In recent years, various apps have come into use that bring people into contact with each other to exchange goods and services. More and more consumers use an online platform to book a holiday home or have a meal delivered to their home by a bicycle courier. As a result, the economic importance of the sharing economy is growing rapidly.

That is why Statbel, the Belgian statistical office, in close cooperation with Eurostat and other national statistical institutes, is studying how the sharing economy can be integrated into public statistics. However, national statistical institutes face a considerable difficulty when analysing the platform companies. The largest platform companies are multinational players, often managing their activities in Belgium from a foreign head office. These companies are therefore rarely found in the regular business statistics or registers. In order to obtain the required data, national statistical institutes would therefore be obliged to contact all platform companies on a unilateral basis. This was a time-consuming and inefficient process for both the platform companies and the statistical institutes. Therefore, the European Commission decided to take these discussions into its own hands and request the data for all EU Member States via one agreement. These negotiations initially focused on the residential tourism sector and resulted in agreements with the platform companies Airbnb, Booking.com, TripAdvisor and Expedia . In the meantime, these companies have delivered the first data files to Eurostat. Eurostat then divides the microdata into 27 national pseudonymised and aggregated files, so that Statbel receives information on all reservations and overnight stays booked via these four online platforms on the Belgian territory.

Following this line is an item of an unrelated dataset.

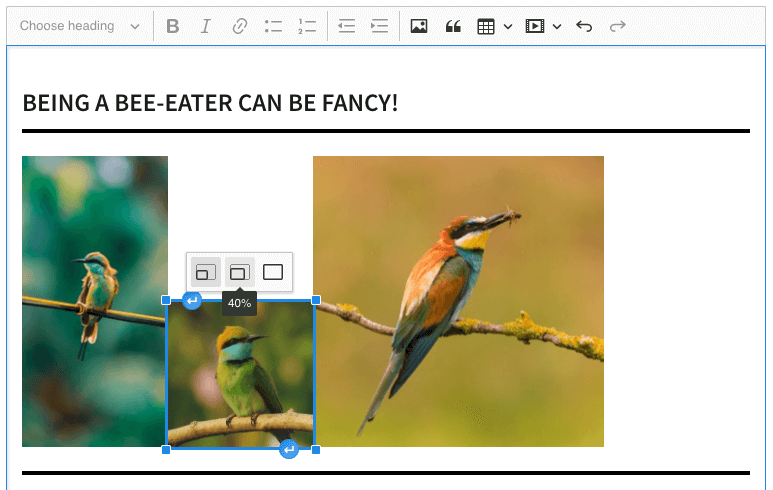
Task: Increase indent with the indent icon
Action: click(380, 26)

With the agreements between the European Commission and the four platform companies, a first, important hurdle has been taken. But the methodological work is only just beginning. Based on the first files, the national statistical institutes and Eurostat still have to develop a harmonised approach to the methodological challenges. In particular, due to the lack of identification data in the microdata of the platform companies, double counting poses a considerable problem. This double counting, whereby an accommodation is contained in at least two different files, is a particular challenge for capacity determination. That is why this information is not included in the experimental statistics.

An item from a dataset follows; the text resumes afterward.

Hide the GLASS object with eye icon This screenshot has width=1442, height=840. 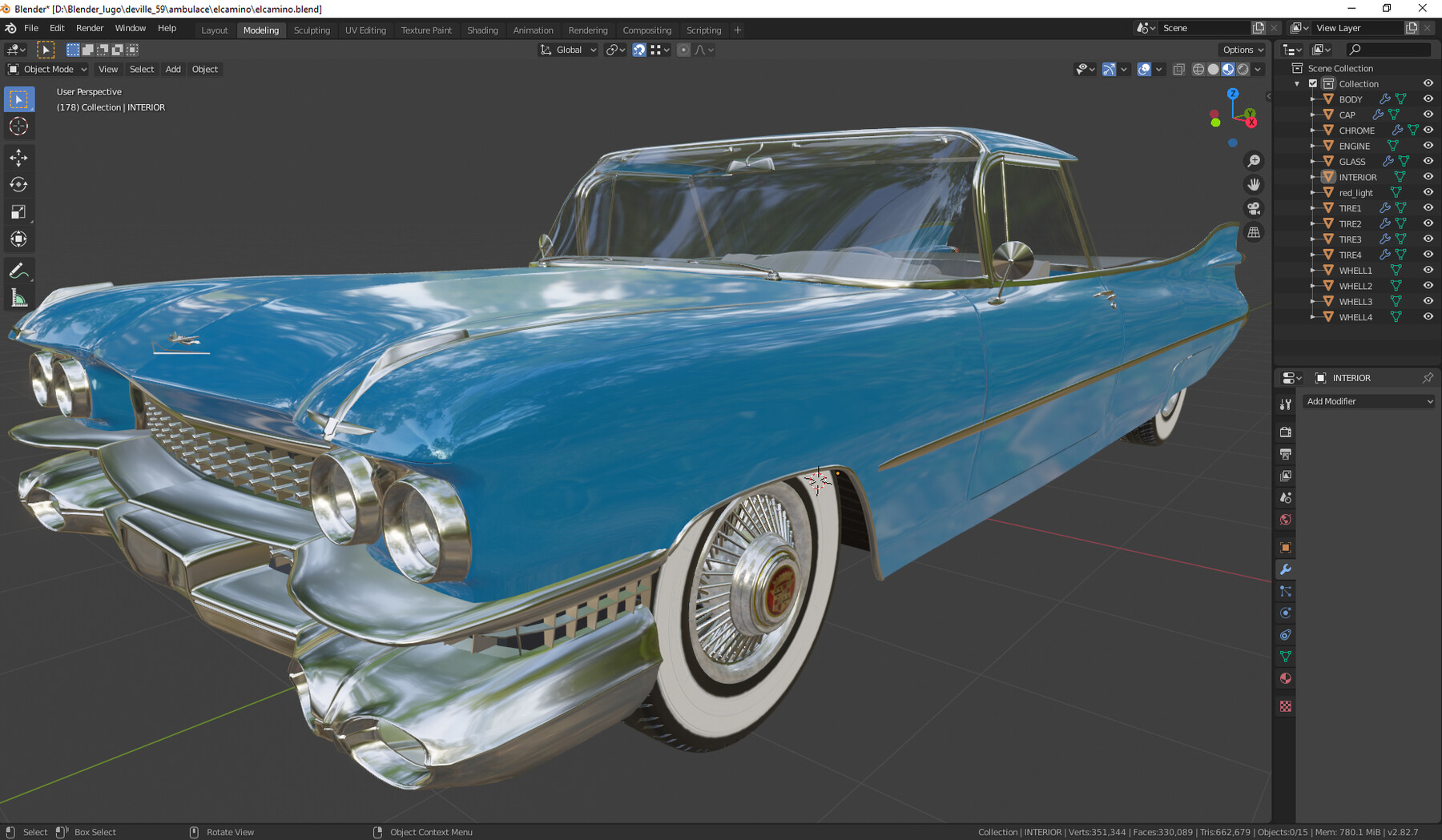(1428, 161)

At the moment the national statistical institutes together with Eurostat are studying which techniques can best be used to solve the methodological problems. Innovative methods such as web scraping are particularly under consideration. Web scraping involves scraping relevant information from websites, which in combination with artificial intelligence is considered the best solution. Concretely, we study the following two approaches:

  • text recognition: individuals who offer the same room on several online platforms usually use the same text. By looking for key words, such as the location of the accommodation, the size of the room, available facilities, etc., identical accommodations can be found automatically;
  • Photo recognition: this technique automatically compares the photos that are placed with an advertisement in order to identify possible duplicates. However, this technique requires a large computer memory and is therefore rather kept in reserve as an alternative solution.

In time, the intention is to integrate the platform data into recurring statistics. The timing for this depends both on achieving a harmonised approach to the methodological problems and on faster data delivery by the platform companies.